The championship run fit the profile of a team that spent the winter near the center of the national conversation. Eastern Arizona entered the tournament as the No. 2 overall seed after losing the West District Championship to Arizona Western, then reached the end of the bracket as one of eight at-large teams in the 24-team field. The Gila Monsters beat Southwestern Illinois, Southern Idaho and Trinity Valley before closing with New Mexico JC, finishing 33-2 and extending an era under Angelica de Paulo that has produced a 120-16 record since she took over in 2022. The defense was a major reason the title stayed in reach: Eastern Arizona held opponents to 47.9 points per game, second best in the nation.
Enriquez was the player who gave the run its edge. The sophomore guard, a transfer from North Idaho College, averaged 15.7 points, 4.3 rebounds and 1.7 steals during the regular season while shooting 44.8% from three-point range. In the national tournament she raised that line to 18.0 points, 4.0 rebounds and 1.5 steals per game, then scored a team-high 16 points in the championship game. Her first-team All-America selection and dual postseason awards made her the most recognizable individual face of the year in NJCAA women’s basketball.

De Paulo’s Coach of the Year honor carried the same weight because it completed the arc for a program that had reached the national semifinals three times before finally winning it all. It also linked past and present: de Paulo was a 2015 NJCAA First-Team All-America selection and WJCAC Region 5 Player of the Year at New Mexico Junior College, the school Eastern Arizona beat for the title. Paul Demuth, the Eastern Arizona athletic director, pointed to her vision, leadership and the culture she built around resilience, accountability and hard work.

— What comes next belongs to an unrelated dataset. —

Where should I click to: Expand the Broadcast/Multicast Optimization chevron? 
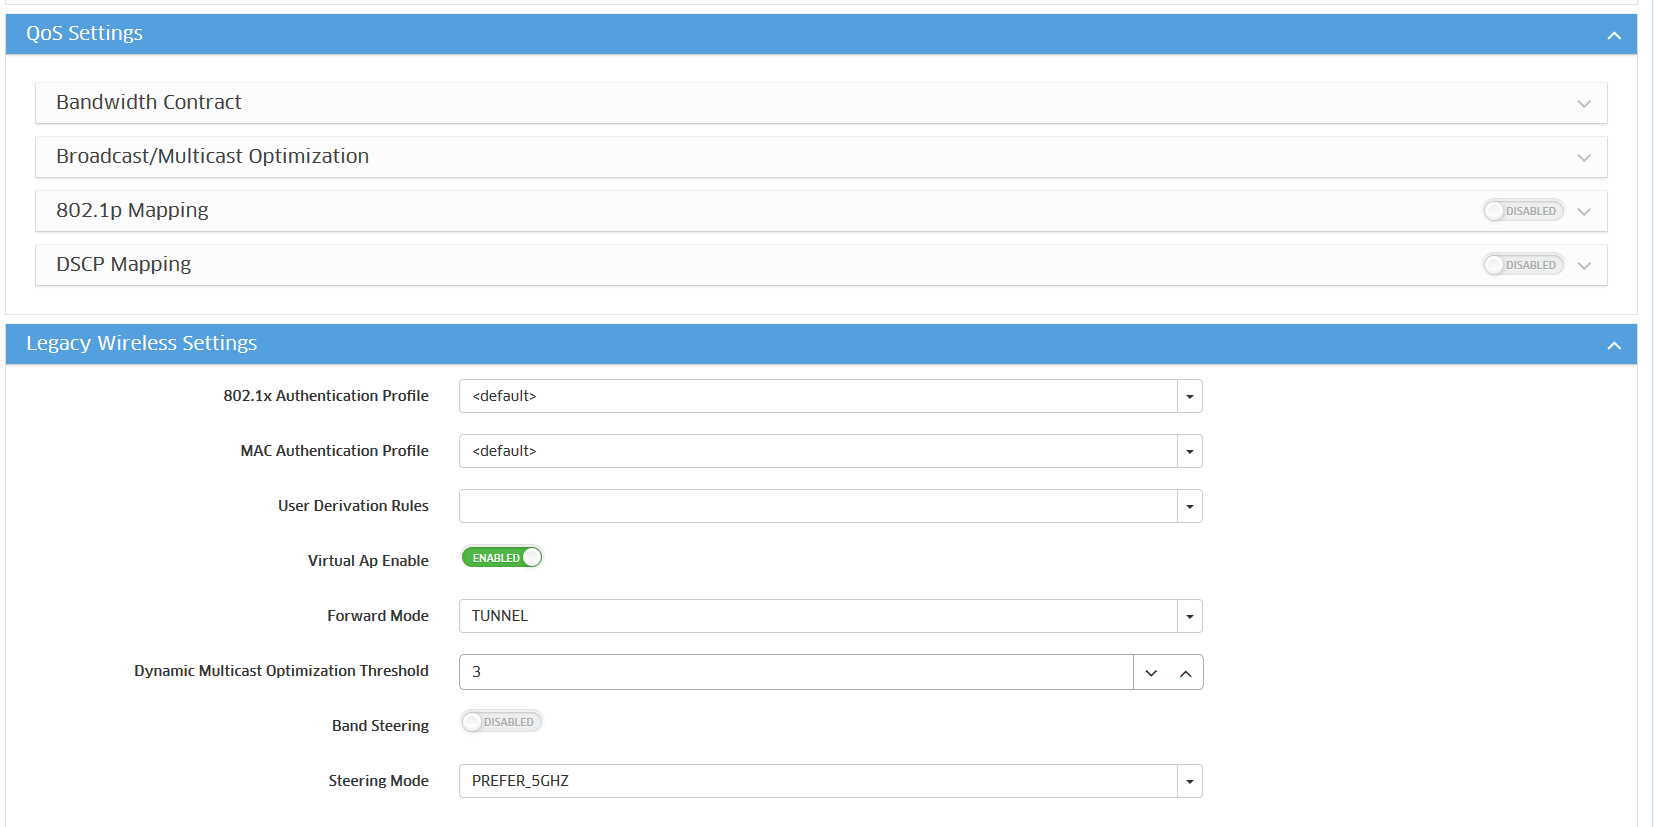[1583, 158]
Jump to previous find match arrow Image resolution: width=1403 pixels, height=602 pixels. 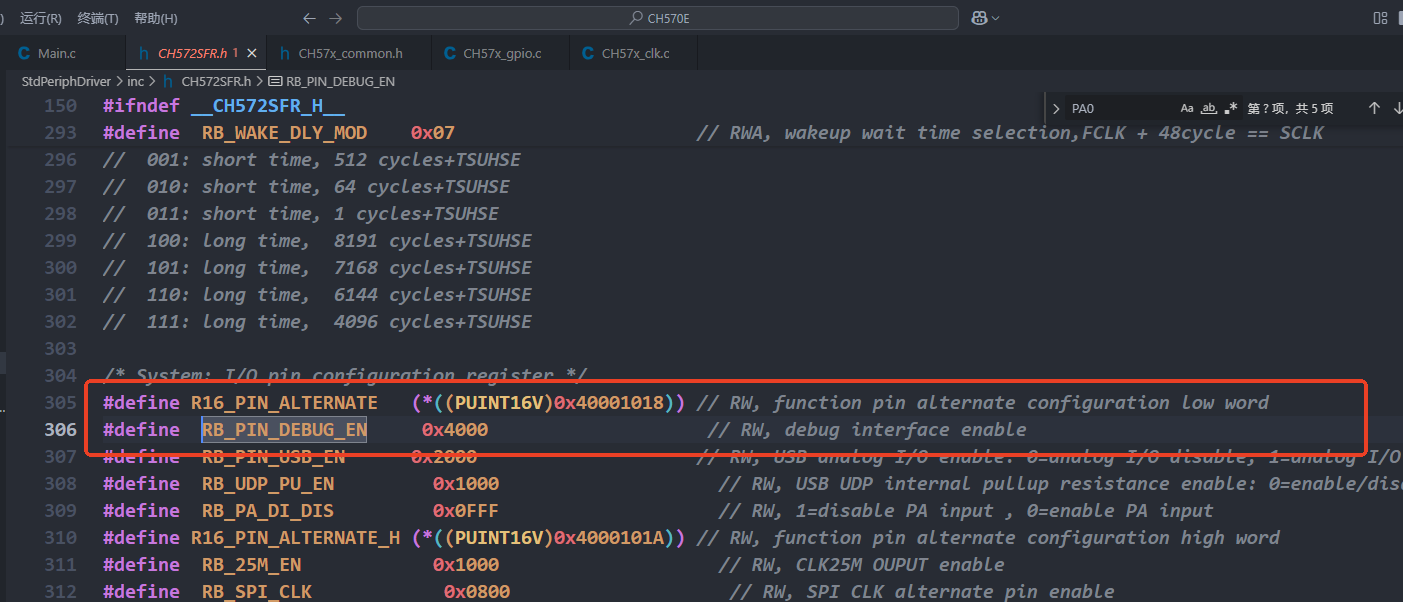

The final awards and rankings showed that Eastern Arizona’s title came in a season with real depth behind it. The All-America first team also featured players from Walters State, Trinity Valley, South Georgia Tech, State Fair, Shelton State, South Plains, Southern Idaho, Gulf Coast State and Dodge City, while the official rankings had Eastern Arizona at No. 1 in Week 15 on March 2. Walters State, Northwest Florida State, Chipola, Butler and Dodge City all spent time in the upper tier, but the season ended with Eastern Arizona setting the standard and Enriquez defining it.